Records to use.
....................
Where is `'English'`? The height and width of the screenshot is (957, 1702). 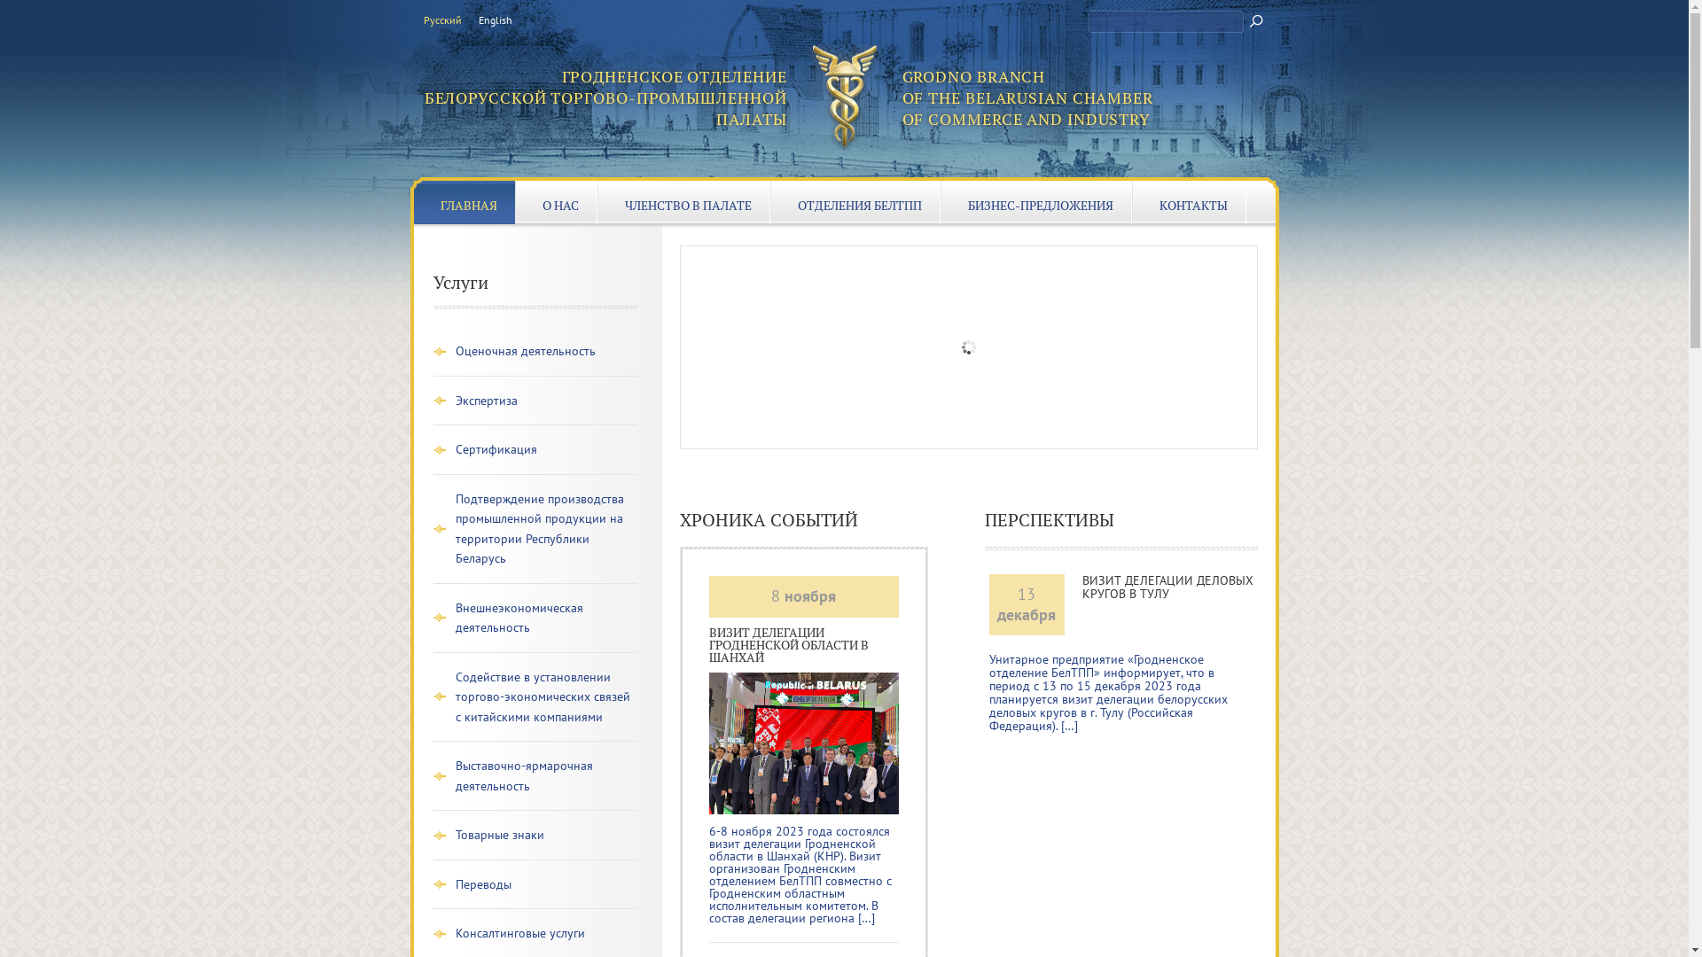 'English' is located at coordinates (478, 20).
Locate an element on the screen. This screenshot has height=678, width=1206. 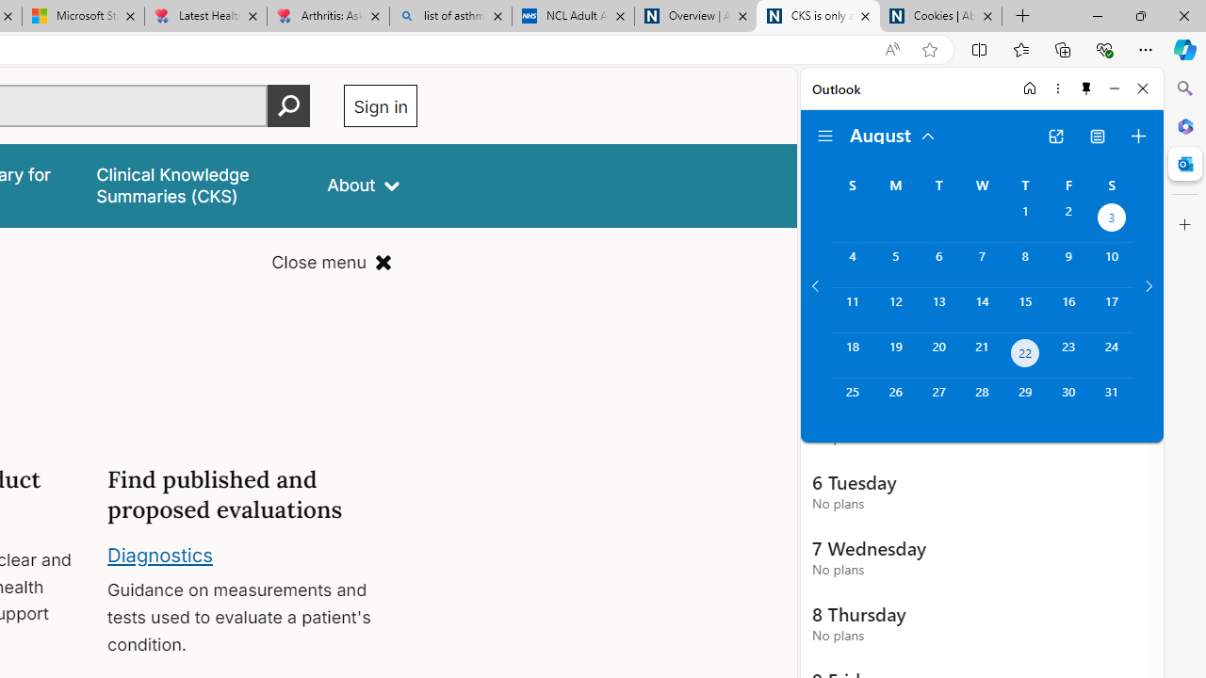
....................
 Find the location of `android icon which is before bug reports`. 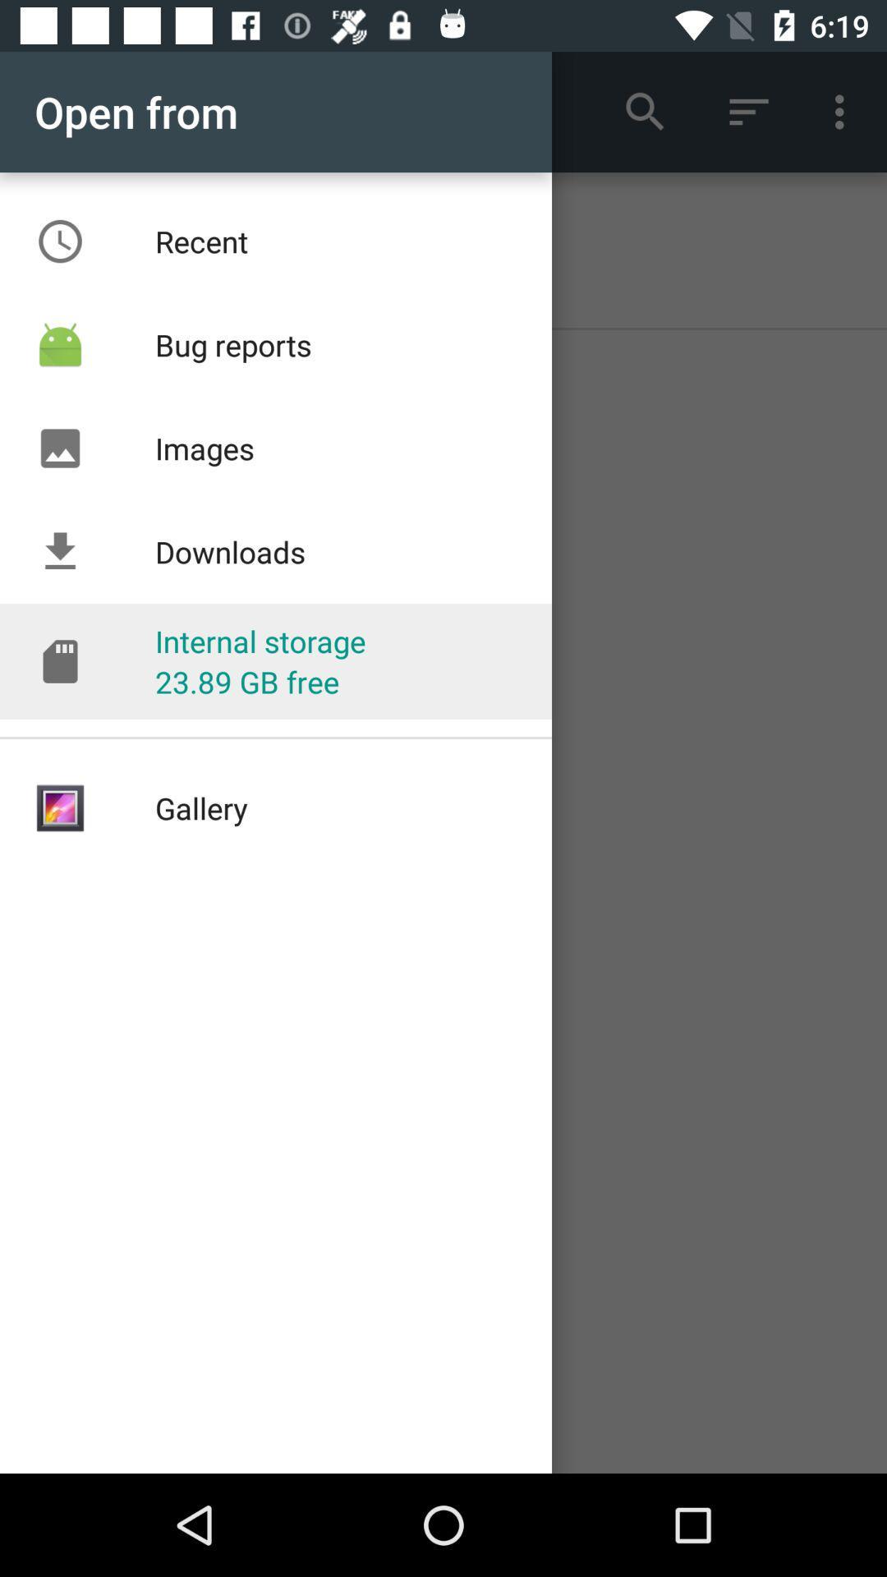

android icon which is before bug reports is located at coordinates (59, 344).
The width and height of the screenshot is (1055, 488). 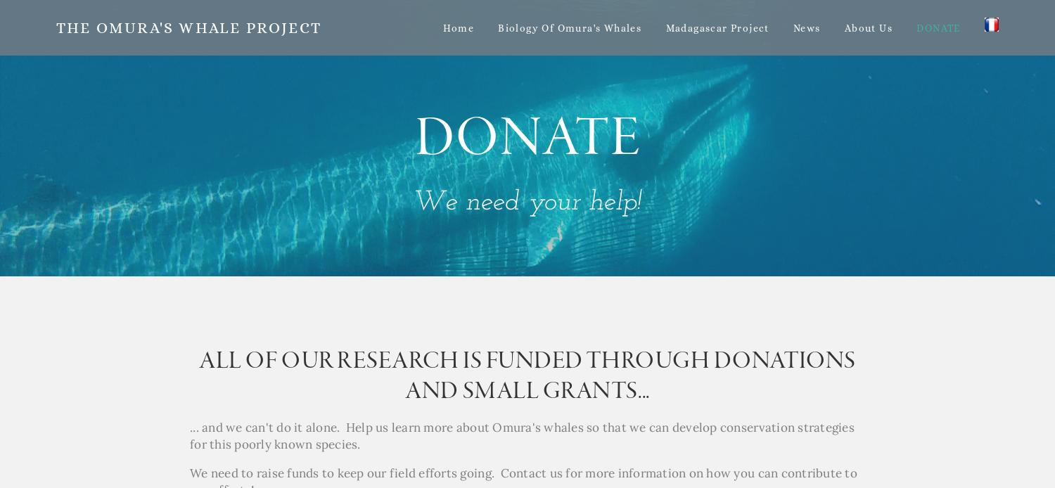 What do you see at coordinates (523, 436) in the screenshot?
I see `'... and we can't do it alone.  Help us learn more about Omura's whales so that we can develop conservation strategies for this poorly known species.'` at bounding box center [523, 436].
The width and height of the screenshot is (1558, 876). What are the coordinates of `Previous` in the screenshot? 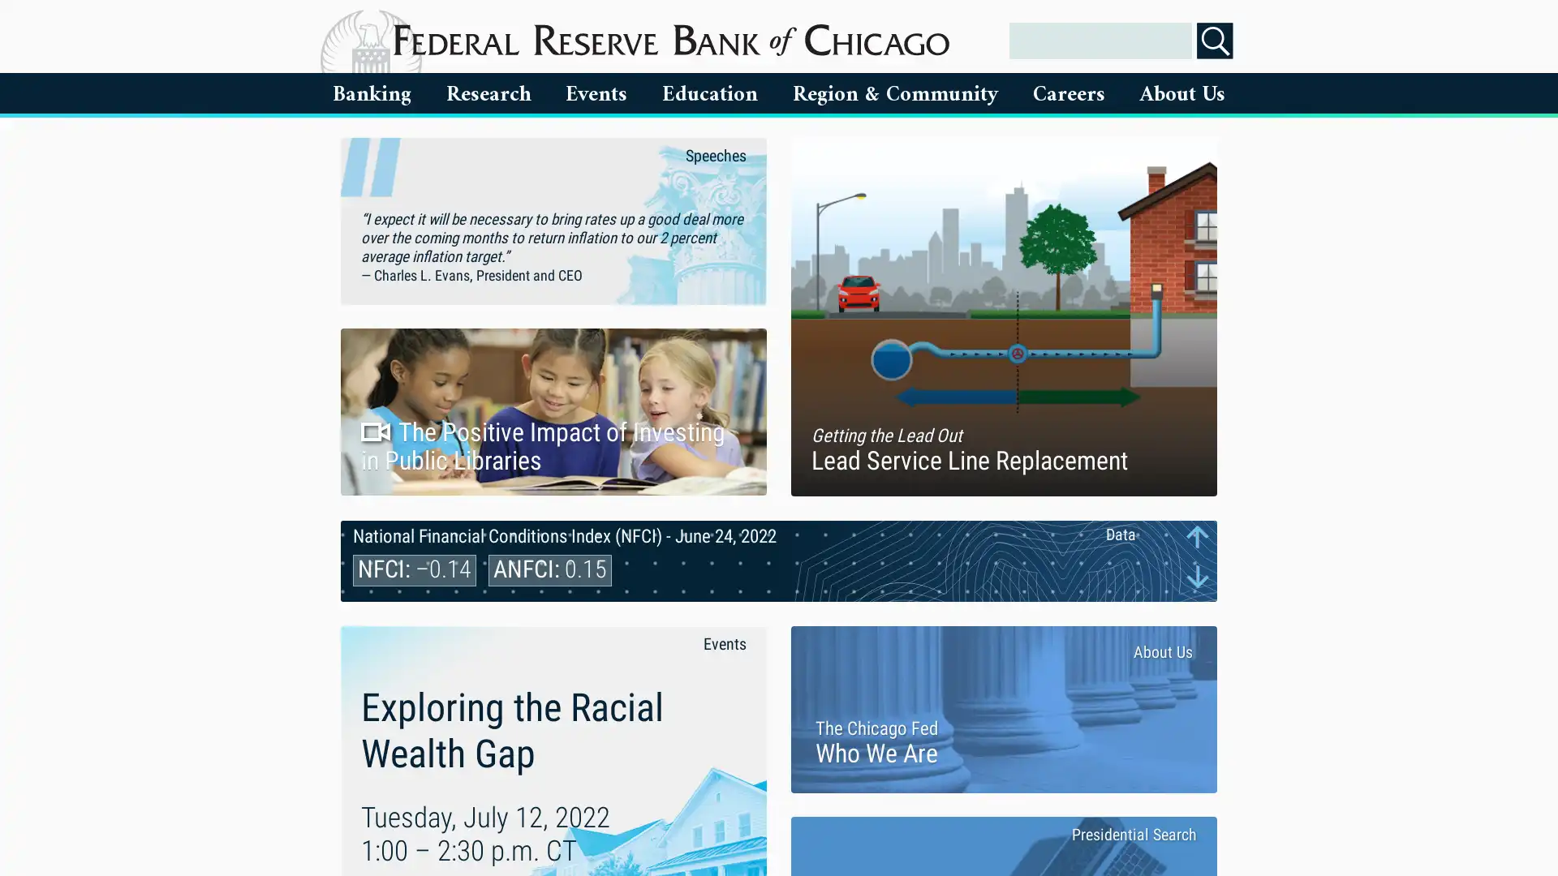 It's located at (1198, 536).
....................
Problem. Copy the rows from the one containing "Find the location" down to the one containing "android icon which is before bug reports is", swapping "location" for "position" and leaving everything else unchanged. Omit the pictures.

Result of the task.
 Find the position of `android icon which is before bug reports`. 

android icon which is before bug reports is located at coordinates (59, 344).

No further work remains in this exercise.